**Material provided**.
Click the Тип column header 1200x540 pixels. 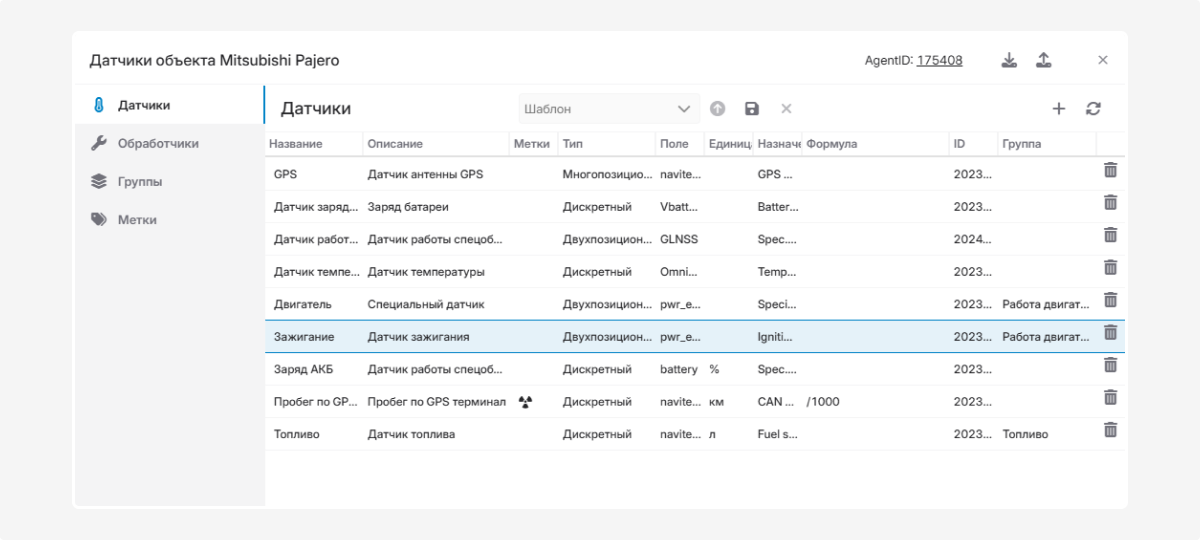click(573, 144)
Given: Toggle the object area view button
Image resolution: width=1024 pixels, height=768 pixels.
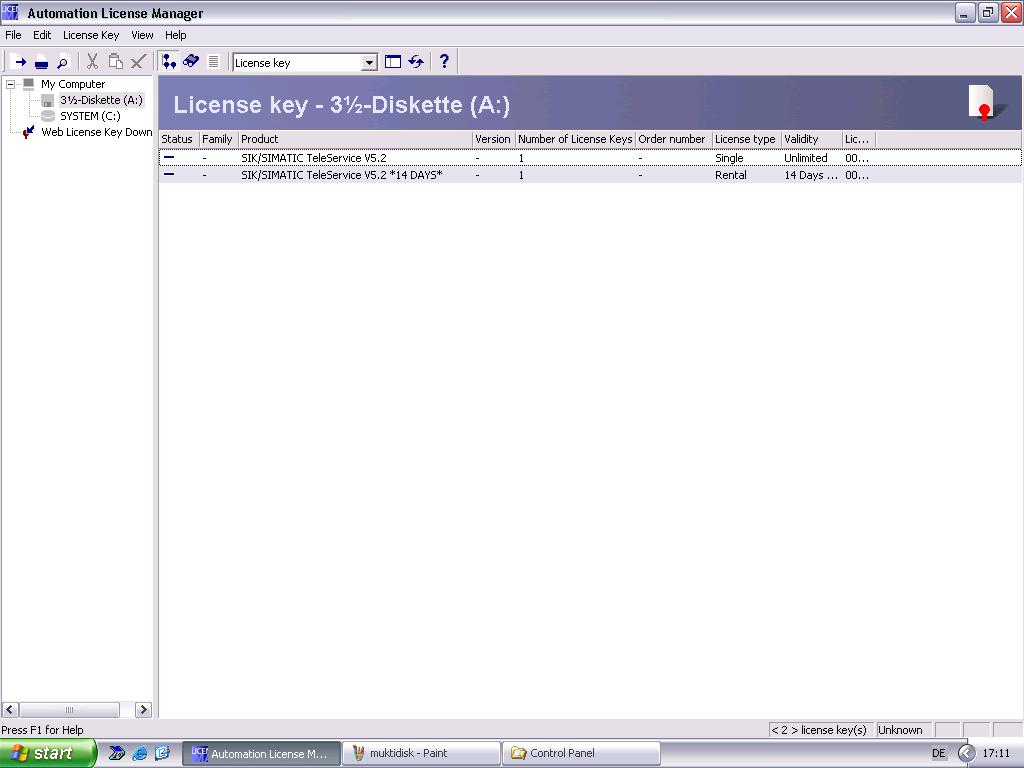Looking at the screenshot, I should [191, 62].
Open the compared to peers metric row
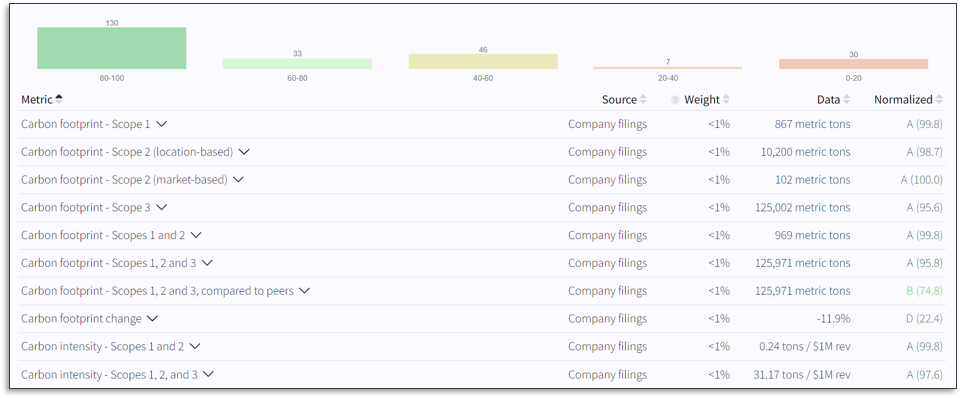The image size is (960, 398). pyautogui.click(x=480, y=291)
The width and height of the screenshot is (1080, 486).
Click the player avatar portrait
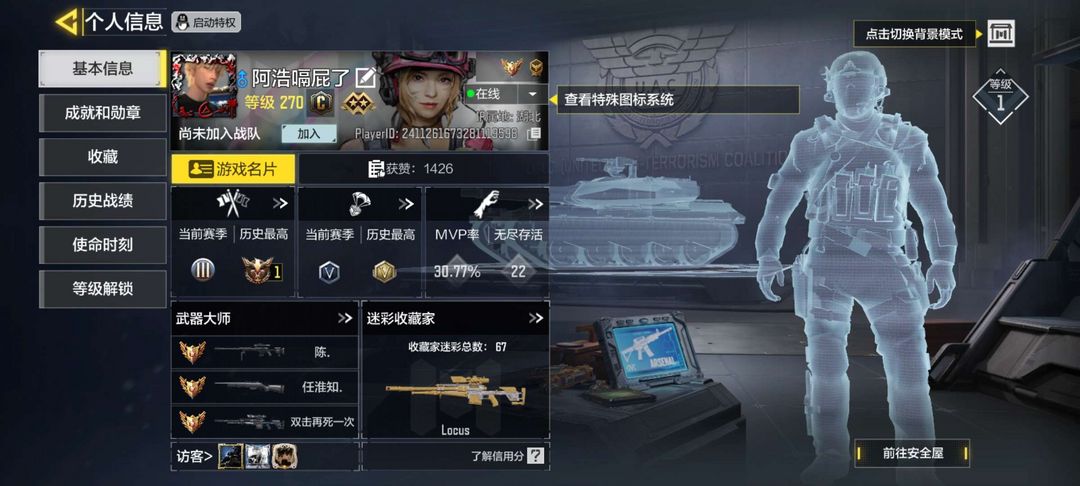click(x=204, y=85)
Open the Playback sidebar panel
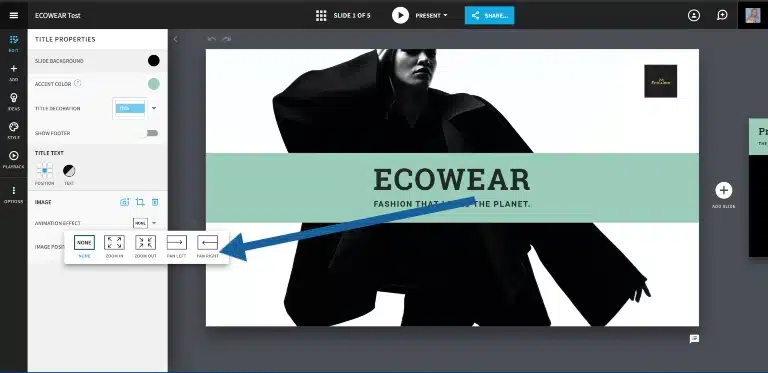This screenshot has width=768, height=373. coord(14,159)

**Task details**.
How many lines in the rows above contain the string "Open", with case counting? Reply with the number only.

**The response**.
2